Digitization and its discontents
In an earlier blog, Matt Symonds discussed some losses which are inevitably part of the process of digitization. The material aspects of books in particular – their size, weight, feel and, indeed, smell – are difficult or impossible to convey on a screen. Consider, for example, the title pages of Livy’s History of Rome and Tusser’s Husbandry as displayed in the AOR viewer. The size of the images is exactly the same, obscuring the actual differences in format (the copy of Livy’s History owned by Gabriel Harvey is a hefty folio, whereas Tusser’s Husbandry is a quarto).
In spite of the loss of some of the physical qualities of a book when transferring it to a digital environment, in most cases the pros of digitization still outweigh the cons. Above all, the increased and ready access to books (as well as to archival documents) is a major stimulus to scholarship as it overcomes all kinds of financial, spatial, and institutional hurdles.
When doing research on Catholic marriage practices in the seventeenth-century Dutch Republic, for example, a manuscript letter made mention of a tract written by the priest Joannes Stalenus. A quick search on google returned a digital version of Joannes Stalenus’ Dissertatio Theologo-Politica hoc tempore discvssv & scitv necessaria […] (Cologne, 1677), a book recently digitized by Google (see here). Due to the existence of this digital copy, I did not have to hunt down the book in research libraries in the UK or abroad, but could directly access it. The online availability of a digitized copy of this book was so useful because I was primarily interested in the contents of this book, and not in the physical or other aspects that are specific to this copy. In other words, a digital version of any copy would have sufficed for my purposes (as long as the quality of the digital copy is up to scratch).
As a scholar of historical reading practices, however, I’m very much interested in particular copies of books, namely those which contain reader interventions, physical remnants and traces of the ways in which people used their books in early modern Europe. This morning I wanted to call up a particularly densely annotated copy of Cicero’s Librorum philosophicorum uolumen primum […] (Strasbourg, 1541) which is part of the collections of the British Library (BL) (shelf mark 525.c.1,2.). In the spring of 2016 I stumbled upon this book when searching the holdings of the BL for books annotated by the Elizabethan polymath John Dee, but soon realized that it was not Dee who annotated this book (to my great relief, I have to admit, since transcribing this book is a gigantuous task). This is what some of the pages of the book look like:
To my surprise, I was not able to order this book through the online catalogue of the BL (although I was later assured by a librarian that this should still be possible), but was referred to its digital version – the book has recently been digitized by Google.
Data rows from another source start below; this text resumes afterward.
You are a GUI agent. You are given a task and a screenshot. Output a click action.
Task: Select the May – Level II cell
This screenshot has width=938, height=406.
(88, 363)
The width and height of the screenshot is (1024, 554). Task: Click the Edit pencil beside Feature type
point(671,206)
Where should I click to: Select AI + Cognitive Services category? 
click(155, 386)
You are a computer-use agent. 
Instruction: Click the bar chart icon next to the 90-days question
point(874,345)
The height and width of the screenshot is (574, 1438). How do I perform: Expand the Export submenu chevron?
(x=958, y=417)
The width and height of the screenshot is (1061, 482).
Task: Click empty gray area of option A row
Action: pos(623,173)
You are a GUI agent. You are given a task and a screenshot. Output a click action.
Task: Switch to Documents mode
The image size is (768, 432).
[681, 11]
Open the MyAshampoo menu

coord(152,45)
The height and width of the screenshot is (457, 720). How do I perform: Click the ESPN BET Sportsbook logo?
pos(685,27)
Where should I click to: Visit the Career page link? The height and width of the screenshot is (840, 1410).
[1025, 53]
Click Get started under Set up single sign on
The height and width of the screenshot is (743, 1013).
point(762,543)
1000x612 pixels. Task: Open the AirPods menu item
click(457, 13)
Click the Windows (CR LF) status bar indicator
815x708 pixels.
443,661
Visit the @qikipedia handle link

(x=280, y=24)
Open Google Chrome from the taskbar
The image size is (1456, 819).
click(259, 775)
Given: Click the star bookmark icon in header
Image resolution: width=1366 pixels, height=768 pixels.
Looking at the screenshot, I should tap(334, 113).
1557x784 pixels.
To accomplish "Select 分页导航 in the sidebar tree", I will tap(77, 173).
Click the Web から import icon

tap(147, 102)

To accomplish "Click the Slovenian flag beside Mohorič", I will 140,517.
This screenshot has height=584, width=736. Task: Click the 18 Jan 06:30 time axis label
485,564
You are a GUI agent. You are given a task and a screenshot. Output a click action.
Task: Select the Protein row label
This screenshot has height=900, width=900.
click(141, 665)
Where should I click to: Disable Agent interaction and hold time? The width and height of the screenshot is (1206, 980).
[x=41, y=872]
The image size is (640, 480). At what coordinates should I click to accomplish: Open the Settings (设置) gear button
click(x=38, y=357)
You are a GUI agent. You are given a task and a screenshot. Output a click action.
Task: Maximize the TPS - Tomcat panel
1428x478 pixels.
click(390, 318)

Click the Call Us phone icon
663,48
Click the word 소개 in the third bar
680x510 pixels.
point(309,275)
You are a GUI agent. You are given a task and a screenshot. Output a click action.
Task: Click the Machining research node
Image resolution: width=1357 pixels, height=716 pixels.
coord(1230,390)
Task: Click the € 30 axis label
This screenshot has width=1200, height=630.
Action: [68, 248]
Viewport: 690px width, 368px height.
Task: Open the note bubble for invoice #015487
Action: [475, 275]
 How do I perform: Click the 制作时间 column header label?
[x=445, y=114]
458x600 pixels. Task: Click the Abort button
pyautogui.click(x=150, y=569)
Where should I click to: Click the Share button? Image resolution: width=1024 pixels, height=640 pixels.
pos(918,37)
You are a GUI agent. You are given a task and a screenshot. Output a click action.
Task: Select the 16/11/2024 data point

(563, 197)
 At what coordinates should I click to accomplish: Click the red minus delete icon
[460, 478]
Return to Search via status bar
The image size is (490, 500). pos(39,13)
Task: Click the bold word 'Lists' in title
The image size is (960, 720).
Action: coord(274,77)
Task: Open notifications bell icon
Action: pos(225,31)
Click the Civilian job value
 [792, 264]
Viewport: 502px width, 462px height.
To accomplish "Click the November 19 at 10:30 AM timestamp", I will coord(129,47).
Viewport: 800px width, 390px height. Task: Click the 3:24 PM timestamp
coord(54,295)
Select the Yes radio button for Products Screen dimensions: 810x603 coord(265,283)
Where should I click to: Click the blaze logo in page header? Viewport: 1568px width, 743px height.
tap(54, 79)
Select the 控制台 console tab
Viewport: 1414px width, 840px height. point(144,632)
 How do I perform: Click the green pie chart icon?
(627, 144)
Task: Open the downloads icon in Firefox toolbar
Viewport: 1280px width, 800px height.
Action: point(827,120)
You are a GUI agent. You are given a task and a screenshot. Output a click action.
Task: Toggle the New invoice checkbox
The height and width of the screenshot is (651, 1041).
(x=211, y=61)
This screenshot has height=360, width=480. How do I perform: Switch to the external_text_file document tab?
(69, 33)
Duly I opened the digital version of the second volume, but my initial enthusiasm vanished as a saw how sloppy a job had been done.
A number of marginal annotations which decorate this particular copy have been trimmed, instantaneously rendering this book useless for those of us who want to examine the annotations. Compare this image, for example, with the image above (a picture which I took myself some time ago).
Based on a quick inspection of the digital copy, it seems that the marginal notes in the gutter have been completely captured, whereas the marginal annotations in the outer margins often have been trimmed, as can be gleaned from the following image:
Compare this with the picture of the same opening I took:
In general, the annotations in the gutter are most difficult to capture, in particular when a book is tightly bound. That does not seem to have been the problem here, so it is a mystery why so many annotations have been trimmed. Perhaps this has something to do with the particular process of digitization employed by Google, is simply the result of a lack of interest or knowledge, or is caused by the lasting influence of the idea that only the printed text really matters. It is, after all, not so long ago that collectors and booksellers preferred to have ‘clean’ instead of ‘dirty’ books and resorted to various methods in order to restore their books to their (presumed) original and pristine state (see William H. Sherman, Used books, Ch. 8). Whatever may have caused these flaws, this particular digital version is nothing more than a pale and incomplete representation of the original object. It still is useful, but only to a very limited extent. The process of digitization always involves some loss, but digitization done badly hampers rather than furthers scholarship.